• EXCERPTED TEXT
** begin **
Front-running liquidations through flow state manipulation

sauronsol

Summary

A critical vulnerability in PerpetualVault allows users with underwater positions to evade liquidation by front-running liquidation transactions with actions that manipulate the contract's flow state.

Severity: High

This vulnerability allows users to avoid legitimate liquidations, putting the protocol's solvency at risk.

Vulnerability Details

The PerpetualVault contract uses a flow state mechanism (FLOW enum) to control operation sequences. Liquidations can only be executed when the flow state is appropriate. The attack exploits three key factors:

  1. Flow state transitions are not protected against front-running

  2. Liquidations are handled differently depending on the current flow state

  3. Users can observe pending liquidation transactions in the mempool

The issue exists in the afterLiquidationExecution() function:

function afterLiquidationExecution() external {
if (msg.sender != address(gmxProxy)) {
revert Error.InvalidCall();
}
depositPaused = true;
uint256 sizeInTokens = vaultReader.getPositionSizeInTokens(curPositionKey);
if (sizeInTokens == 0) {
delete curPositionKey;
}
if (flow == FLOW.NONE) {
flow = FLOW.LIQUIDATION;
nextAction.selector = NextActionSelector.FINALIZE;
} else if (flow == FLOW.DEPOSIT) {
flowData = sizeInTokens;
} else if (flow == FLOW.WITHDRAW) {
// restart the withdraw flow
nextAction.selector = NextActionSelector.WITHDRAW_ACTION;
}
}

The behavior of this function depends on the flow state at the time it's called, and an attacker can manipulate this state by front-running the liquidation transaction with an action like a withdrawal.
** end **
• TO BE DONE
1. Using the vulnerability report, answer each question:
(a) What severity is assigned to the issue?
(b) What enum does the PerpetualVault contract use to control operation sequences?
(c) In afterLiquidationExecution(), what is nextAction.selector set to when the flow is FLOW.WITHDRAW?
2. Quote the vulnerability report from "Front-running liquidations through" to "solvency at risk.".

• RAW DATA
** begin **
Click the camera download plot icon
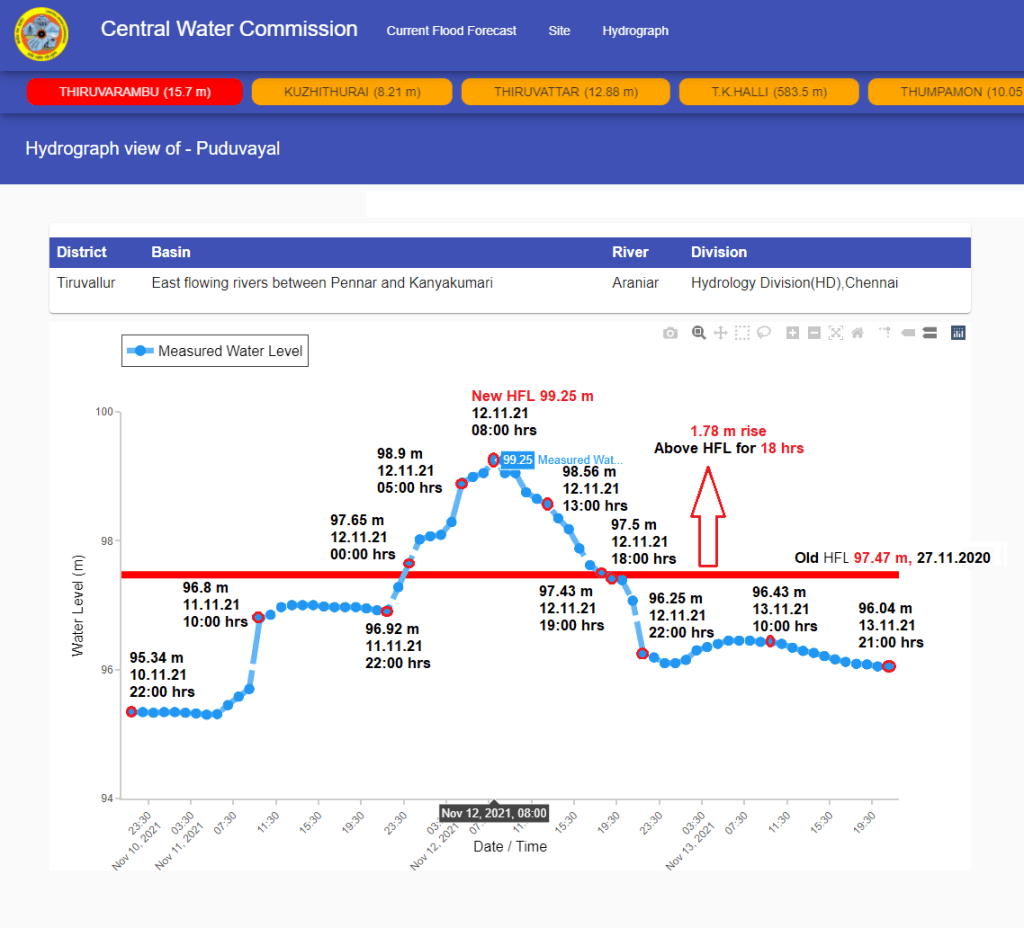The image size is (1024, 928). click(670, 333)
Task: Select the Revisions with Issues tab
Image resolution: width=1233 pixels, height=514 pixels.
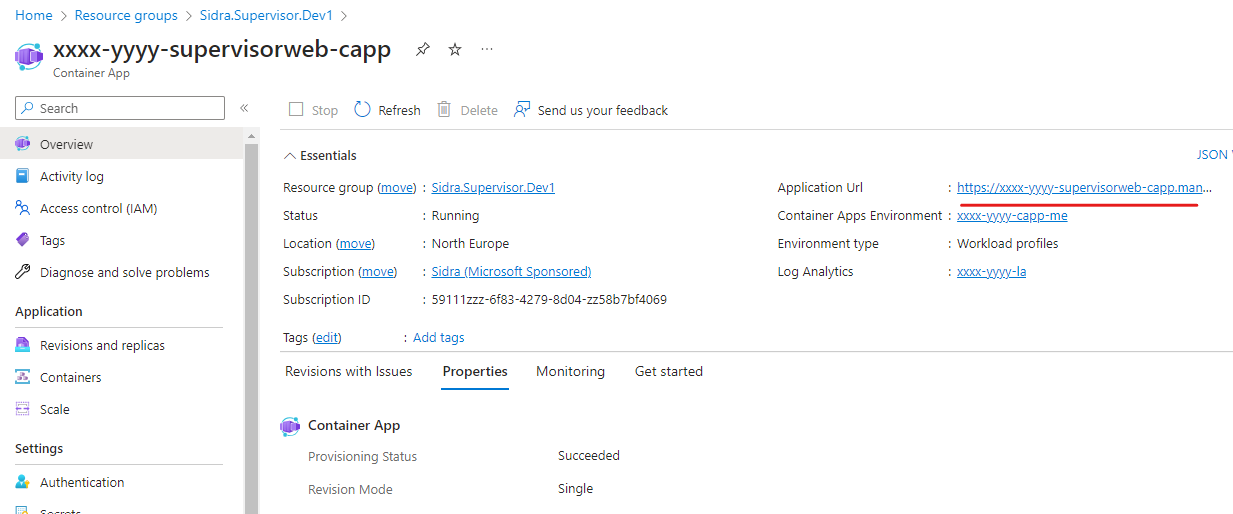Action: 348,371
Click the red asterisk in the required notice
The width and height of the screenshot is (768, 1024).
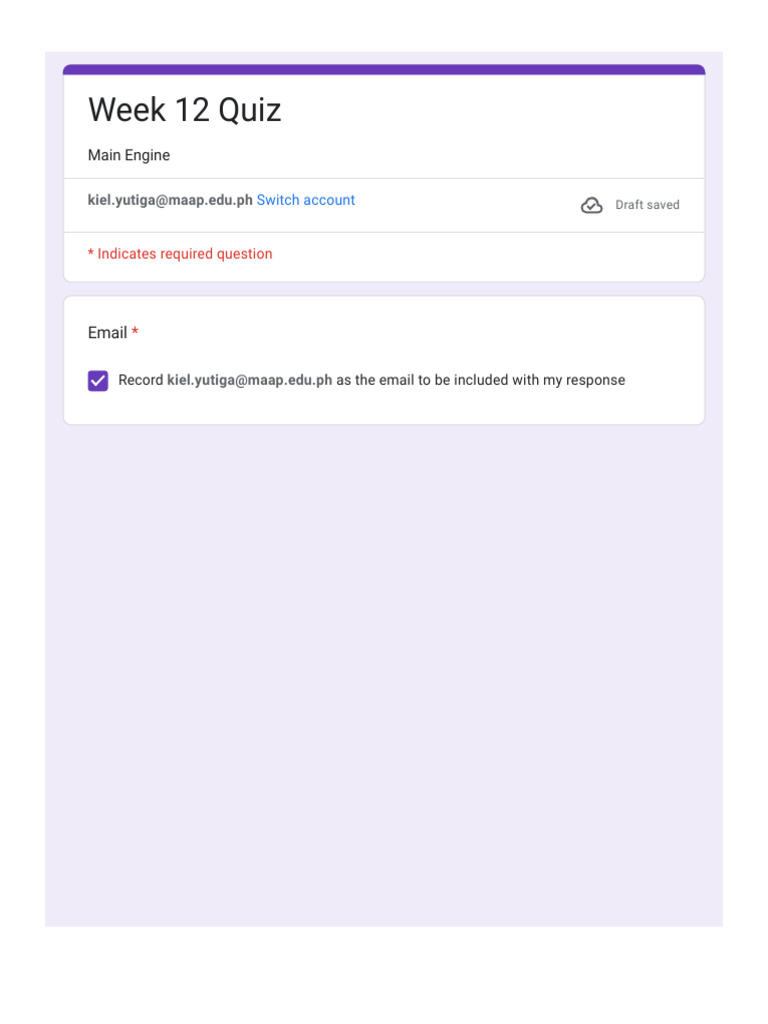[91, 254]
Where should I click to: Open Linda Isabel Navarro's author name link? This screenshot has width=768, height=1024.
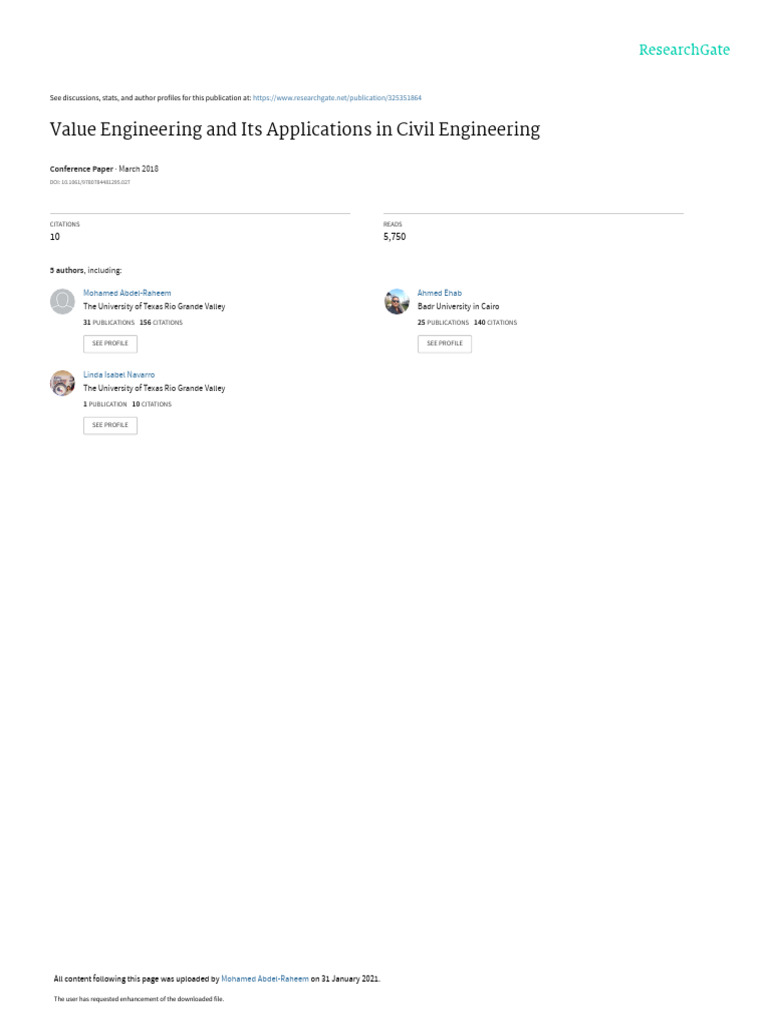[x=119, y=375]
** end **
• THE REPLIES
1.
(a) High
(b) The FLOW enum
(c) NextActionSelector.WITHDRAW_ACTION

2.
Front-running liquidations through flow state manipulation

sauronsol

Summary

A critical vulnerability in PerpetualVault allows users with underwater positions to evade liquidation by front-running liquidation transactions with actions that manipulate the contract's flow state.

Severity: High

This vulnerability allows users to avoid legitimate liquidations, putting the protocol's solvency at risk.